Even as the mayor’s office suggested replacements for Sherman, though, influential voices were pushing to keep Sherman on the board. For months, politicians, legal organizations and other people concerned with the board’s autonomy have lobbied the justices behind-the-scenes to reappoint Sherman, a source close to the Second Judicial Department told City & State. According to individual attorneys involved in the informal lobbying campaign, members of the New York City Bar Association advocated strongly for Sherman’s reappointment, and Sherman was invited to speak to the bar association’s Committee on Corrections and Reentry. 

The bar association did not officially take a position on the board appointment. “If any individual, who may be a City Bar member, spoke to court representatives, they did not do so in their capacity as a City Bar member and their actions did not represent the position of the City Bar,” said Alexis Flyer, co-chair of the bar association’s Committee on Corrections and Reentry. Flyer added that the committee “supports the Board of Correction’s independent role in promoting the safety and dignity of individuals incarcerated in City facilities, particularly during this time of heightened violence and chaos.”
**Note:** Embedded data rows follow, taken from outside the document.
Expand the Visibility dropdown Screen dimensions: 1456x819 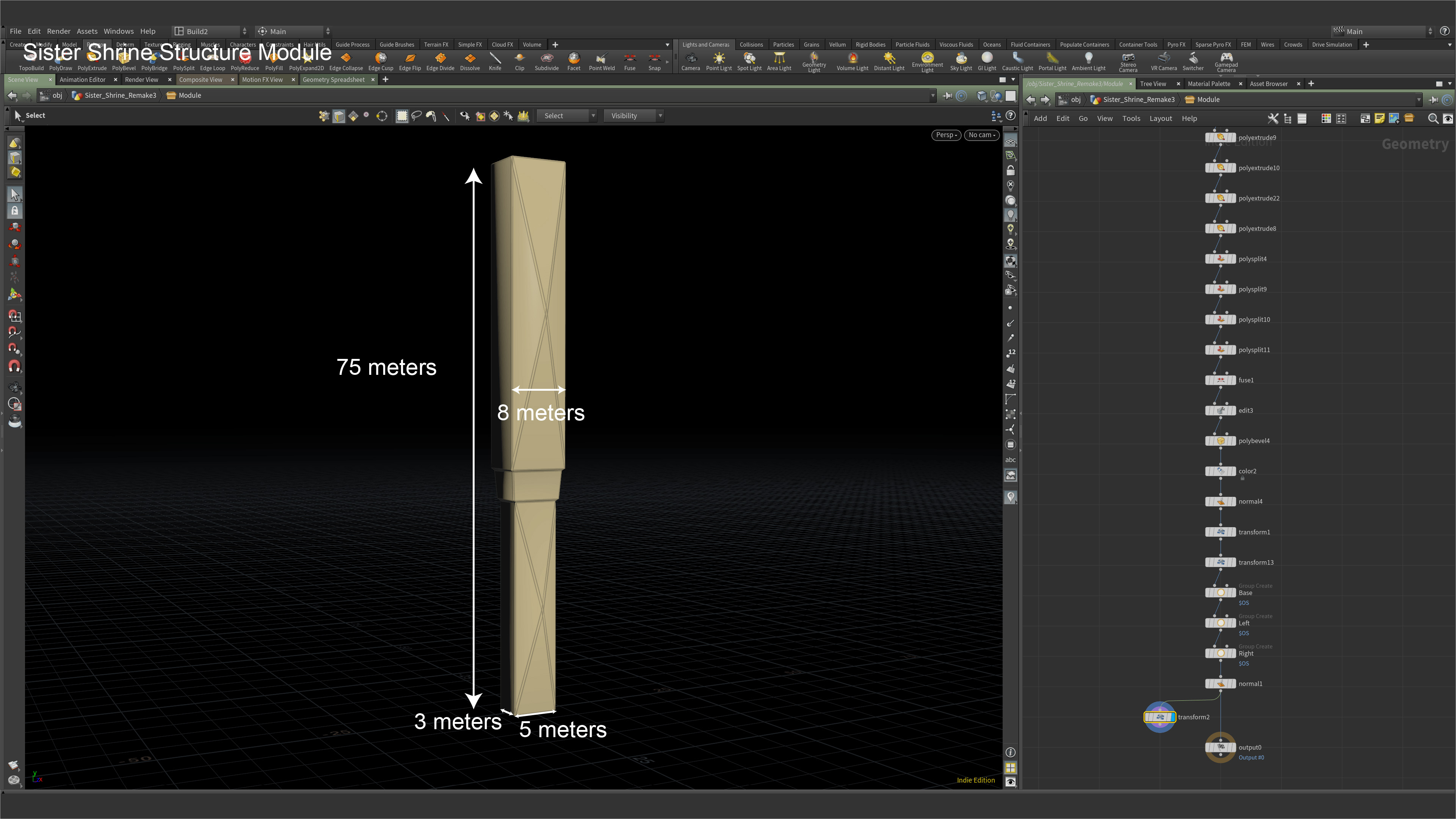coord(633,116)
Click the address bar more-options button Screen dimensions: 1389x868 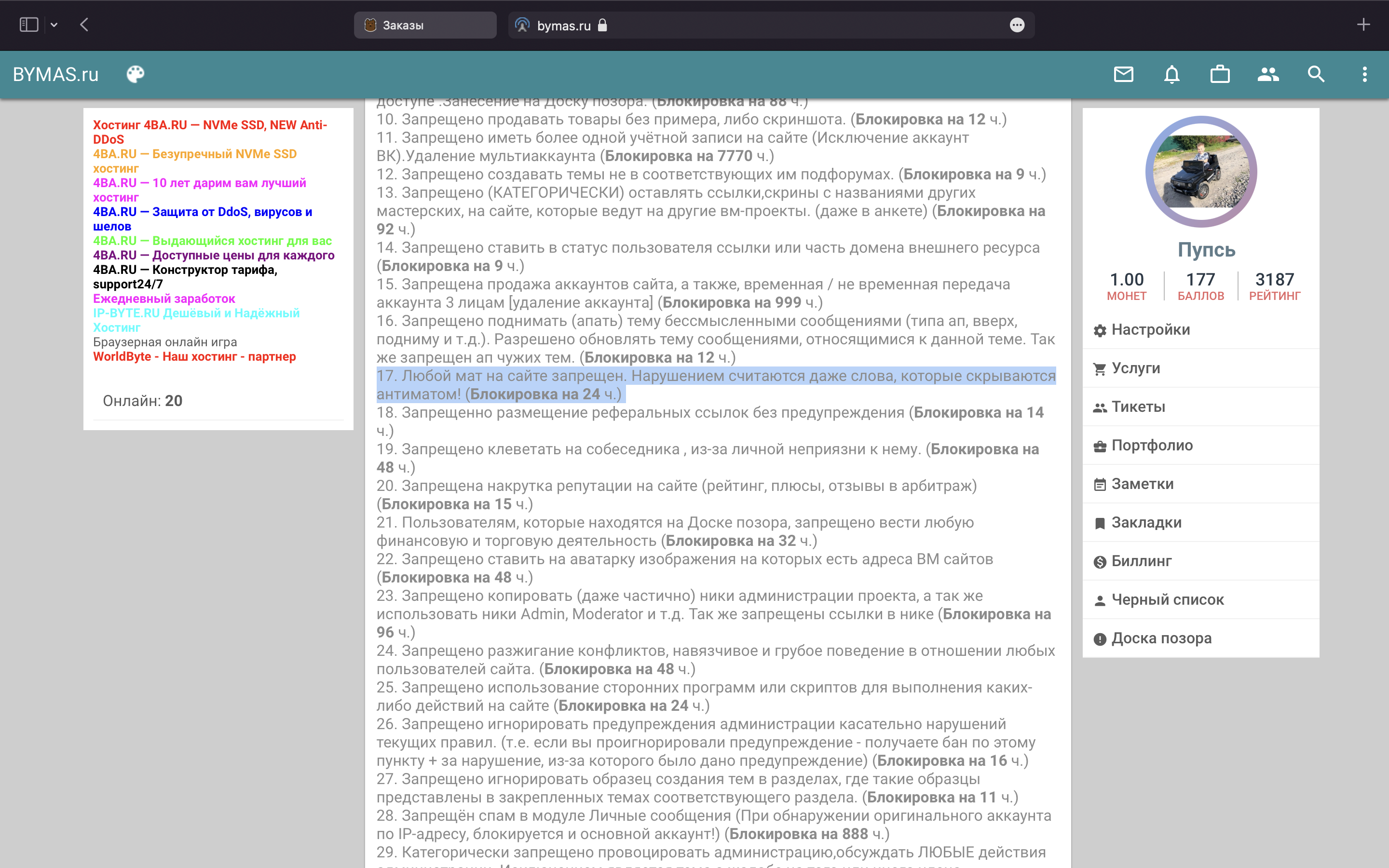point(1017,25)
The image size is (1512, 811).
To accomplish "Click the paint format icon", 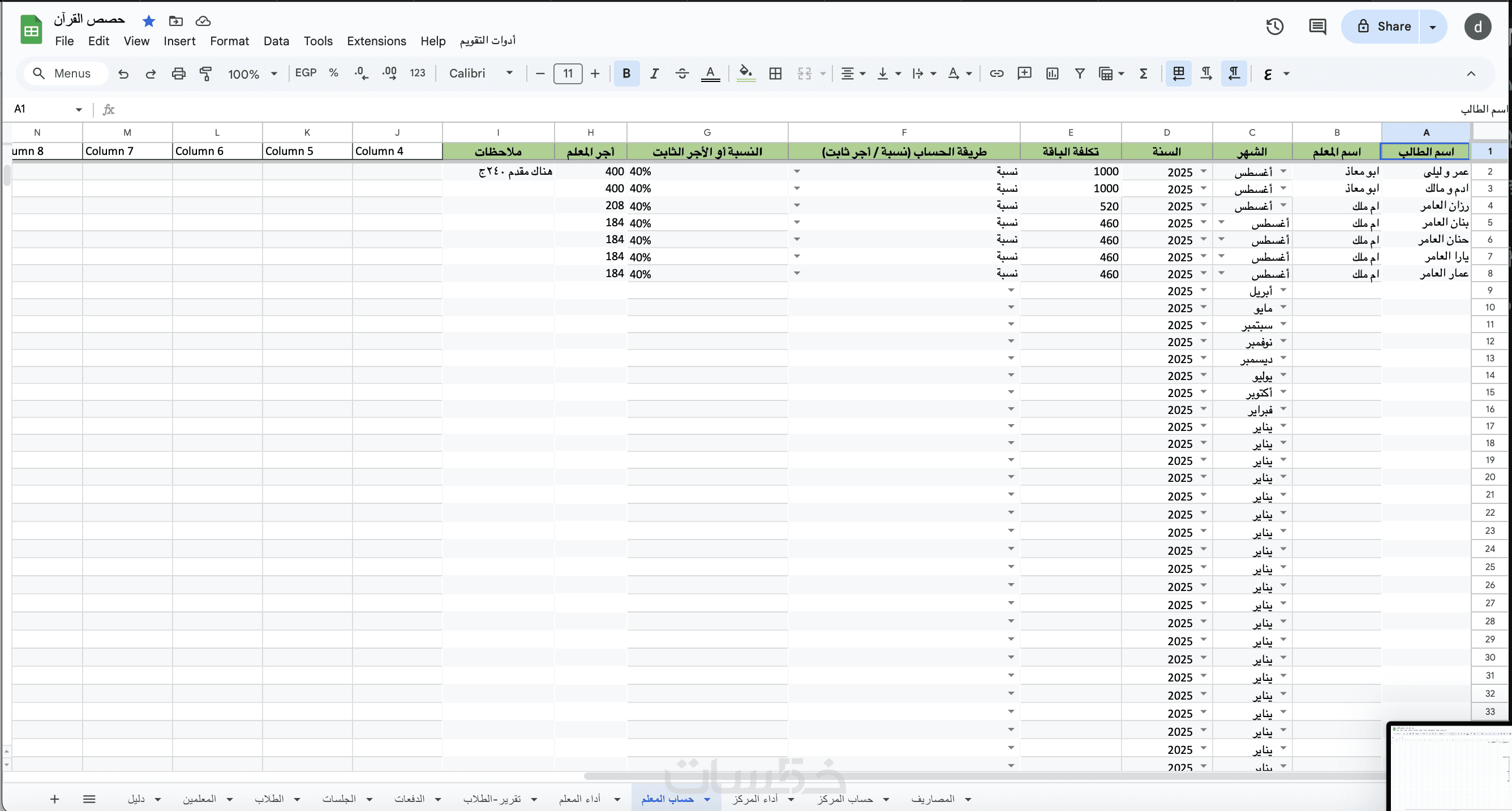I will 205,74.
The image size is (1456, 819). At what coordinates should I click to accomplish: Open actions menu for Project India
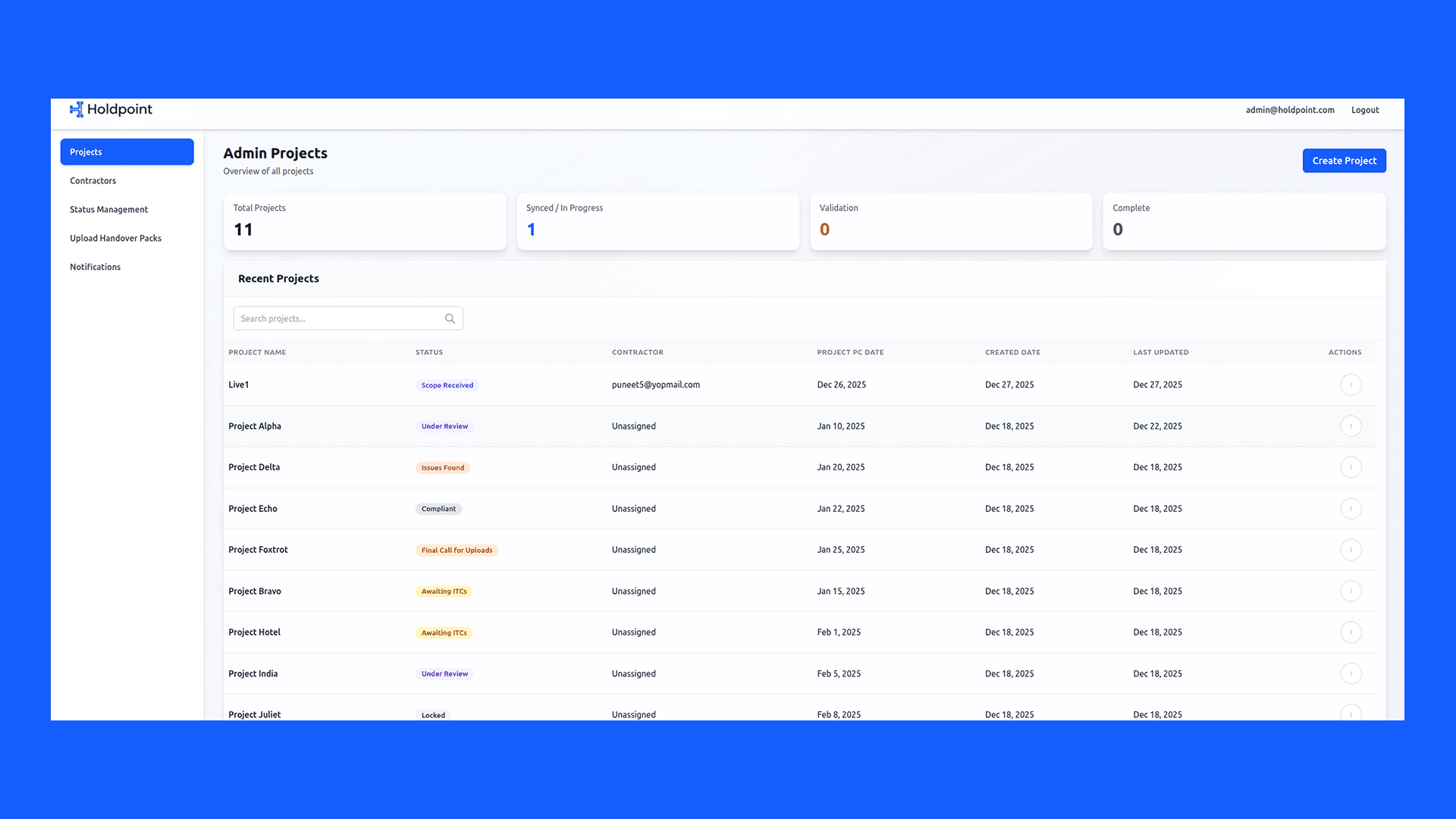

In the end, the lobbying campaign worked. On Tuesday, Chalfen, the court spokesperson, confirmed to City & State that the presiding justices had formally nominated Sherman for reappointment to the board. 

Board of Correction v. Department of Correction

Coincidentally, the DOC suddenly agreed to settle the Board of Correction’s lawsuit on Sept. 27, on the eve of a court hearing in the case and around the time that the justices submitted their nomination to reappoint Sherman to the board.

On Sept. 28, the Board of Correction posted a statement announcing the settlement: “The agreement successfully restores the Board’s historic 24/7 unfettered access to DOC’s video footage systems. The agreement is subject to Board member approval at its upcoming October 17, 2023 public meeting. This agreement confirms the Board’s authority as DOC’s independent oversight agency and reinstates a crucial oversight tool.” Following the board’s announcement, a DOC spokesperson emailed City & State a statement confirming the settlement: “The Department has settled the litigation with the Board of Correction and is working to restore video access early next week.”

The Board of Correction formally voted to approve the settlement agreement during an executive session at its monthly meeting on Tuesday. The settlement contains a memorandum of understanding between the board and DOC, which guarantees that the board will have 24-hour remote access to all video footage from DOC facilities, with the exception of hand-held video footage, which DOC will need to periodically upload to a server that the board’s staff will have access to.

DOC representatives had been scheduled to speak during Tuesday’s Board of Correction meeting but failed to show up. During the meeting, board chair Dwayne Sampson – a mayoral appointee – announced that the DOC had informed him that it would not be attending because it had to prepare for a City Council hearing later in the week. A Board of Correction member told City & State that there was no advance notice that DOC would not show. “Just to be clear no one, including Jasmine (Georges-Yilla, the Board of Correction executive director) knew DOC wasn’t coming,” they said.

Kelly Grace Price is an independent journalist and criminal justice reform advocate with decades of experience as a reporter, photographer and editor. She was briefly detained on Rikers Island in 2011 and, after having all charges dismissed, has advocated for increased transparency and policy changes within the Department of Correction and NYPD. Price is the founder of Close Rosies, which is focused on shuttering the Rose M. Singer Center, the all-female jail on Rikers Island.